Source code for desispec.scripts.specex

"""
desispec.scripts.specex
=======================

Run PSF estimation.
"""

from __future__ import print_function, absolute_import, division

import sys
import os
import re
import time
import argparse
import numpy as np

import ctypes as ct
from ctypes.util import find_library

from astropy.io import fits

from desiutil.log import get_logger

from desispec.io.util import get_tempfilename

def parse(options=None):
    parser = argparse.ArgumentParser(description="Estimate the PSF for "
        "one frame with specex")
    parser.add_argument("--input-image", type=str, required=True,
                        help="input image")
    parser.add_argument("--input-psf", type=str, required=False,
                        help="input psf file")
    parser.add_argument("-o", "--output-psf", type=str, required=True,
                        help="output psf file")
    parser.add_argument("--bundlesize", type=int, required=False, default=25,
                        help="number of spectra per bundle")
    parser.add_argument("-s", "--specmin", type=int, required=False, default=0,
                        help="first spectrum to extract")
    parser.add_argument("-n", "--nspec", type=int, required=False, default=500,
                        help="number of spectra to extract")
    parser.add_argument("--extra", type=str, required=False, default=None,
                        help="quoted string of arbitrary options to pass to "
                        "specex_desi_psf_fit")
    parser.add_argument("--debug", action = 'store_true',
                        help="debug mode")
    parser.add_argument("--broken-fibers", type=str, required=False, default=None,
                        help="comma separated list of broken fibers")
    parser.add_argument("--disable-merge", action = 'store_true',
                        help="disable merging fiber bundles")
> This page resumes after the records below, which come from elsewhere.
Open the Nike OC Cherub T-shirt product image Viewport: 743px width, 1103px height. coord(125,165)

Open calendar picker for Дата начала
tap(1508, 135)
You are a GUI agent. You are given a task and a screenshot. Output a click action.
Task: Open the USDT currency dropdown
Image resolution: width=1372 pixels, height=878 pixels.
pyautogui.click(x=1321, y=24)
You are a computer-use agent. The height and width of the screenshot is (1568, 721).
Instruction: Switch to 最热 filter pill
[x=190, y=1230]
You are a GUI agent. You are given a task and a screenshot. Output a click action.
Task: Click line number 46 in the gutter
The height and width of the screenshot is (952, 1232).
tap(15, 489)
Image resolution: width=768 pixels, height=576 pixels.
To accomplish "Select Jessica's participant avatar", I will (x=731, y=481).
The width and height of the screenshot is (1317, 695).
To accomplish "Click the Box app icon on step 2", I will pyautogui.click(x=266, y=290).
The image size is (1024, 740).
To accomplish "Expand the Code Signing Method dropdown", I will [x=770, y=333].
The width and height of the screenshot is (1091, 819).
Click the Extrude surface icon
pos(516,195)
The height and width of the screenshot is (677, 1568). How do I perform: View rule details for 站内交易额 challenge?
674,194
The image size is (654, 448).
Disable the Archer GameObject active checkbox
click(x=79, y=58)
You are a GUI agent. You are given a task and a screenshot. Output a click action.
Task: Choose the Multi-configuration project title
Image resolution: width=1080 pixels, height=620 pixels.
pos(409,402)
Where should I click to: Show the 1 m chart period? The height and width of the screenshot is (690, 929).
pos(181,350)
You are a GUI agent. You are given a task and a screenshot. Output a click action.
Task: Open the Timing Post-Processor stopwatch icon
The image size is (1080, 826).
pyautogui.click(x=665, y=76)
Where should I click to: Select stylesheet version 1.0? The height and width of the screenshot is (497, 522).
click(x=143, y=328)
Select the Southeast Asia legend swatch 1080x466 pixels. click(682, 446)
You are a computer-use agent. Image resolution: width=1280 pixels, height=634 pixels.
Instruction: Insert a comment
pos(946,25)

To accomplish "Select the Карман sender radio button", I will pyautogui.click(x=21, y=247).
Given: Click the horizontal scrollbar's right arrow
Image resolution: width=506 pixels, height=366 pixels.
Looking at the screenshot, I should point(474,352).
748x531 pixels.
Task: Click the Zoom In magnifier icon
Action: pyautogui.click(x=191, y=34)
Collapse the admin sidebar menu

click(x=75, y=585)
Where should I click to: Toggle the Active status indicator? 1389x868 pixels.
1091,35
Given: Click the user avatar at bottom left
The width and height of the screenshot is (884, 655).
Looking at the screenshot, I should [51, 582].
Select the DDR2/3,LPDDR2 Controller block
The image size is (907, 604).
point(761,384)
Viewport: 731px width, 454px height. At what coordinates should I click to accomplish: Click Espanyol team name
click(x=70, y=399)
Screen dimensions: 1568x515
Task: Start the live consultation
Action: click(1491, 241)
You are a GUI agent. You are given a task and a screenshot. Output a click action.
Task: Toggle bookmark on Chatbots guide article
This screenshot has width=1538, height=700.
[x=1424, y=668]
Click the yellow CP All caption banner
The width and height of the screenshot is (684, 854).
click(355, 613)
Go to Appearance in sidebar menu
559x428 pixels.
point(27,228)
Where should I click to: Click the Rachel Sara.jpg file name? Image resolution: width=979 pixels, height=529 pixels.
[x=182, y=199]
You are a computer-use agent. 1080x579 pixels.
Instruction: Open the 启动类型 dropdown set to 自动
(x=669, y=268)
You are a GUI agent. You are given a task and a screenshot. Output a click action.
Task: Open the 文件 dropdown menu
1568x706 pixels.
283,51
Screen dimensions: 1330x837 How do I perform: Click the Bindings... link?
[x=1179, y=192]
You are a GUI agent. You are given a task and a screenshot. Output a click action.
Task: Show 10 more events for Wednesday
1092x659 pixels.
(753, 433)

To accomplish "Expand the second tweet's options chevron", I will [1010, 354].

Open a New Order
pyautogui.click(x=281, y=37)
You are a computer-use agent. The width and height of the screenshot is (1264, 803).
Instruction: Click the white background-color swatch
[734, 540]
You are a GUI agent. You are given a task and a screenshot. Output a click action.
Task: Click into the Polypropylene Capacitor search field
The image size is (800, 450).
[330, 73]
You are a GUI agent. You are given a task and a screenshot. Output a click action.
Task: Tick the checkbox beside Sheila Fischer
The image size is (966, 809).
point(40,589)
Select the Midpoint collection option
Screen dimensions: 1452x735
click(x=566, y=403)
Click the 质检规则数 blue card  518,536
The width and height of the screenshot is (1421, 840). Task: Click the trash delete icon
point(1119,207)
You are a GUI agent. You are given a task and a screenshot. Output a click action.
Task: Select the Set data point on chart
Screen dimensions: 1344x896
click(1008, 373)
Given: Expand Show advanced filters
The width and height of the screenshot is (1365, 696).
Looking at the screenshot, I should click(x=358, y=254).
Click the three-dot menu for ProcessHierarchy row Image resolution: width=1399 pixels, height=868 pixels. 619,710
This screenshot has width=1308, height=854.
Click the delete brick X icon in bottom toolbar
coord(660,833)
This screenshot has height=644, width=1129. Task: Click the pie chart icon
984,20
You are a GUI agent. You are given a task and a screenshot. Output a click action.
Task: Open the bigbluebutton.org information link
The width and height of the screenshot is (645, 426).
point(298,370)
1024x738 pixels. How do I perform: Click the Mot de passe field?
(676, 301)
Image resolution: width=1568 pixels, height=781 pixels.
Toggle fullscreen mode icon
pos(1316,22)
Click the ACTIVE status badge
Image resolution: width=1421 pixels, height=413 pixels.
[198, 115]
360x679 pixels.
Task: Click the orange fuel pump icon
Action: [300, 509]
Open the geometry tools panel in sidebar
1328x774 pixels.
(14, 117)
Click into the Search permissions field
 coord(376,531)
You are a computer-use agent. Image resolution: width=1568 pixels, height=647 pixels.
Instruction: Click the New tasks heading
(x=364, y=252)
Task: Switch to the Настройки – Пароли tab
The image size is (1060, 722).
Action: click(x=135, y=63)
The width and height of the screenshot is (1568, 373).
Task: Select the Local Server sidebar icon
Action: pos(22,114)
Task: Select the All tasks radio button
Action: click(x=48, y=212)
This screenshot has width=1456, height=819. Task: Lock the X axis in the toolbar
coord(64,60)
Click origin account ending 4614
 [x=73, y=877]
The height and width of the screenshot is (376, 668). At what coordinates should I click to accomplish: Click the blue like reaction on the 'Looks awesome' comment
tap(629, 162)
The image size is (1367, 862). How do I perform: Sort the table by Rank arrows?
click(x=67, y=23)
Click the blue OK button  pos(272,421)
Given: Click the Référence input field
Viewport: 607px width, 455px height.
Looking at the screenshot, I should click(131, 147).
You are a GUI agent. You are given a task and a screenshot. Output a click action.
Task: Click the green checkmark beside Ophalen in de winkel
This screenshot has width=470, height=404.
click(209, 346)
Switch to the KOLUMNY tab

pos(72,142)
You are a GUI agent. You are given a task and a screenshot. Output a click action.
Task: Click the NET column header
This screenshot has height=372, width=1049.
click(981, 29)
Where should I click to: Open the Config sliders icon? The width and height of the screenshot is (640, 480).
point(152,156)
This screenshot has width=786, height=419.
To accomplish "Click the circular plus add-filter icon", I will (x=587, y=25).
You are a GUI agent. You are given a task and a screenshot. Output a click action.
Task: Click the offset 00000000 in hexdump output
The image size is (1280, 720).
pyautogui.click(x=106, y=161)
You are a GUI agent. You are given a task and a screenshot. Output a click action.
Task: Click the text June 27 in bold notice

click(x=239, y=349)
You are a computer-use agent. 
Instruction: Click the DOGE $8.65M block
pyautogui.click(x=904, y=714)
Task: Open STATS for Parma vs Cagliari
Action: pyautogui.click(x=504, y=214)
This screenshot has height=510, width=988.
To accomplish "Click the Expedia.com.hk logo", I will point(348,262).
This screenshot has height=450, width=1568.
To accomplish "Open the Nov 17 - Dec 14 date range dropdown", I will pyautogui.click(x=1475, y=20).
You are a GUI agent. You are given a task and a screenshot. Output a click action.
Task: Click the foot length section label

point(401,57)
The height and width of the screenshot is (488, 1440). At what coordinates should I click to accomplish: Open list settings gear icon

    args = parser.parse_args(options)

    return args


def main(args=None, comm=None):

    if not isinstance(args, argparse.Namespace):
        args = parse(args)

    log = get_logger()

    #- only import when running, to avoid requiring specex install for import
    from specex.specex import run_specex

    imgfile = args.input_image
    outfile = args.output_psf

    nproc = 1
    rank = 0
    if comm is not None:
        nproc = comm.size
        rank = comm.rank

    hdr=None
    if rank == 0 :
        hdr = fits.getheader(imgfile)
    if comm is not None:
        hdr = comm.bcast(hdr, root=0)

    #- Locate line list in $SPECEXDATA or specex/data
    if 'SPECEXDATA' in os.environ:
        specexdata = os.environ['SPECEXDATA']
    else:
        from importlib import resources
        specexdata = resources.files('specex').joinpath('data')

    lamp_lines_file = os.path.join(specexdata,'specex_linelist_desi.txt')

    if args.input_psf is not None:
        inpsffile = args.input_psf
    else:
        from desispec.calibfinder import findcalibfile
        inpsffile = findcalibfile([hdr,], 'PSF')

    optarray = []
    if args.extra is not None:
        optarray = args.extra.split()

    specmin = int(args.specmin)
    nspec = int(args.nspec)
    bundlesize = int(args.bundlesize)

    specmax = specmin + nspec

    # Now we divide our spectra into bundles

    checkbundles = set()
    checkbundles.update(np.floor_divide(np.arange(specmin, specmax),
        bundlesize*np.ones(nspec)).astype(int))
    bundles = sorted(checkbundles)
    nbundle = len(bundles)

    bspecmin = {}
    bnspec = {}
    for b in bundles:
        if specmin > b * bundlesize:
            bspecmin[b] = specmin
        else:
            bspecmin[b] = b * bundlesize
        if (b+1) * bundlesize > specmax:
            bnspec[b] = specmax - bspecmin[b]
        else:
            bnspec[b] = (b+1) * bundlesize - bspecmin[b]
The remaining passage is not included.